§ Goal of the exercise
Copy out the rows below line for line, unchanged.

§ Task input

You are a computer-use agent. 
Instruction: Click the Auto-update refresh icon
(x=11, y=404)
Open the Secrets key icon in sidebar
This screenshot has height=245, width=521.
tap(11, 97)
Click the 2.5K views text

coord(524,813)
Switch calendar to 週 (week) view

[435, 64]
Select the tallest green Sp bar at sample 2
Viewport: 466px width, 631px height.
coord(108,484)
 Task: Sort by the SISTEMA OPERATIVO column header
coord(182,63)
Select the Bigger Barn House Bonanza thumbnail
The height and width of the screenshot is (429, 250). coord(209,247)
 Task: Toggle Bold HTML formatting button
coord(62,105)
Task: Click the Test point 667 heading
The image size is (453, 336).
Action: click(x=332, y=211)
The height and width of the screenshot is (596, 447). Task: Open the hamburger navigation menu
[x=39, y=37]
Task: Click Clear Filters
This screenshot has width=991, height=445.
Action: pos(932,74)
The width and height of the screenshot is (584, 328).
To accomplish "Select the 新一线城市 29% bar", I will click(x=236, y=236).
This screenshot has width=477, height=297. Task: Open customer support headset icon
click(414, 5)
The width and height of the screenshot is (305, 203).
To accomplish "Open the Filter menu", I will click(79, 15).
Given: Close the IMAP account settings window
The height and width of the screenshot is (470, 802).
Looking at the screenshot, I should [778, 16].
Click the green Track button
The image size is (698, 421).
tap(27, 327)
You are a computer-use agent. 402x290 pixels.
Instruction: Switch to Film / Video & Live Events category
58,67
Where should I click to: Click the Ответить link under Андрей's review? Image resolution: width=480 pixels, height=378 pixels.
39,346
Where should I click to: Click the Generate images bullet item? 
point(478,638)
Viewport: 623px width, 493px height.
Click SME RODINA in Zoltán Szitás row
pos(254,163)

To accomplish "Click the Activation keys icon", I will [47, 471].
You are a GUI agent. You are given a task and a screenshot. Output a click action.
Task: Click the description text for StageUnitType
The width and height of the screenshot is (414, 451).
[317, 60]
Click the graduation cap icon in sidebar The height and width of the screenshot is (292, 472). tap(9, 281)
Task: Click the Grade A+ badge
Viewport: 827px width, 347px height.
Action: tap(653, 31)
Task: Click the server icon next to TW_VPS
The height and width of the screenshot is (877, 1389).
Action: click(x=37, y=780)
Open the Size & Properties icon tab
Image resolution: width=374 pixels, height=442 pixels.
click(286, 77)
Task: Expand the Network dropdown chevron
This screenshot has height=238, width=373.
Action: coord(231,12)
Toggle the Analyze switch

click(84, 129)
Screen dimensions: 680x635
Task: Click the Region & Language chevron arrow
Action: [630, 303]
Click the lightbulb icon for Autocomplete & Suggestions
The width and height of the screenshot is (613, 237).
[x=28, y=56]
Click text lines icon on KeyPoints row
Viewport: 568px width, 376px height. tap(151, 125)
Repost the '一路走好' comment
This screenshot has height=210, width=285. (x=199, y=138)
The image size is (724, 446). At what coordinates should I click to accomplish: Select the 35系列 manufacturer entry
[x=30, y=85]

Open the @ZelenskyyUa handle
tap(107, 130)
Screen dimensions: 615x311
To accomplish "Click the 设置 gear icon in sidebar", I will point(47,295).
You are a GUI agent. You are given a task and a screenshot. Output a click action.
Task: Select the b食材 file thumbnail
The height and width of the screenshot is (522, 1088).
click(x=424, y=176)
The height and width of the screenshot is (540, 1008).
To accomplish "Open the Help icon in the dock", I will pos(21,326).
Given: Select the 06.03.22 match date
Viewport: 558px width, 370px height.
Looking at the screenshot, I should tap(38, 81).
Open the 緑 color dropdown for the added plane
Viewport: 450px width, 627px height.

§ Answer for the task
You are a computer-use agent. 
Instruction: Click the Auto-update refresh icon
(x=11, y=404)
Open the Secrets key icon in sidebar
This screenshot has height=245, width=521.
tap(11, 97)
Click the 2.5K views text

coord(524,813)
Switch calendar to 週 (week) view

[435, 64]
Select the tallest green Sp bar at sample 2
Viewport: 466px width, 631px height.
coord(108,484)
 Task: Sort by the SISTEMA OPERATIVO column header
coord(182,63)
Select the Bigger Barn House Bonanza thumbnail
The height and width of the screenshot is (429, 250). coord(209,247)
 Task: Toggle Bold HTML formatting button
coord(62,105)
Task: Click the Test point 667 heading
The image size is (453, 336).
Action: click(x=332, y=211)
The height and width of the screenshot is (596, 447). Task: Open the hamburger navigation menu
[x=39, y=37]
Task: Click Clear Filters
This screenshot has width=991, height=445.
Action: pos(932,74)
The width and height of the screenshot is (584, 328).
To accomplish "Select the 新一线城市 29% bar", I will click(x=236, y=236).
This screenshot has width=477, height=297. Task: Open customer support headset icon
click(414, 5)
The width and height of the screenshot is (305, 203).
To accomplish "Open the Filter menu", I will click(79, 15).
Given: Close the IMAP account settings window
The height and width of the screenshot is (470, 802).
Looking at the screenshot, I should [778, 16].
Click the green Track button
The image size is (698, 421).
tap(27, 327)
You are a computer-use agent. 402x290 pixels.
Instruction: Switch to Film / Video & Live Events category
58,67
Where should I click to: Click the Ответить link under Андрей's review? Image resolution: width=480 pixels, height=378 pixels.
39,346
Where should I click to: Click the Generate images bullet item? 
point(478,638)
Viewport: 623px width, 493px height.
Click SME RODINA in Zoltán Szitás row
pos(254,163)

To accomplish "Click the Activation keys icon", I will [47, 471].
You are a GUI agent. You are given a task and a screenshot. Output a click action.
Task: Click the description text for StageUnitType
The width and height of the screenshot is (414, 451).
[317, 60]
Click the graduation cap icon in sidebar The height and width of the screenshot is (292, 472). tap(9, 281)
Task: Click the Grade A+ badge
Viewport: 827px width, 347px height.
Action: tap(653, 31)
Task: Click the server icon next to TW_VPS
The height and width of the screenshot is (877, 1389).
Action: click(x=37, y=780)
Open the Size & Properties icon tab
Image resolution: width=374 pixels, height=442 pixels.
click(286, 77)
Task: Expand the Network dropdown chevron
This screenshot has height=238, width=373.
Action: coord(231,12)
Toggle the Analyze switch

click(84, 129)
Screen dimensions: 680x635
Task: Click the Region & Language chevron arrow
Action: [630, 303]
Click the lightbulb icon for Autocomplete & Suggestions
The width and height of the screenshot is (613, 237).
[x=28, y=56]
Click text lines icon on KeyPoints row
Viewport: 568px width, 376px height. tap(151, 125)
Repost the '一路走好' comment
This screenshot has height=210, width=285. (x=199, y=138)
The image size is (724, 446). At what coordinates should I click to accomplish: Select the 35系列 manufacturer entry
[x=30, y=85]

Open the @ZelenskyyUa handle
tap(107, 130)
Screen dimensions: 615x311
To accomplish "Click the 设置 gear icon in sidebar", I will point(47,295).
You are a GUI agent. You are given a task and a screenshot. Output a click action.
Task: Select the b食材 file thumbnail
The height and width of the screenshot is (522, 1088).
click(x=424, y=176)
The height and width of the screenshot is (540, 1008).
To accomplish "Open the Help icon in the dock", I will pos(21,326).
Given: Select the 06.03.22 match date
Viewport: 558px width, 370px height.
Looking at the screenshot, I should tap(38, 81).
Open the 緑 color dropdown for the added plane
Viewport: 450px width, 627px height.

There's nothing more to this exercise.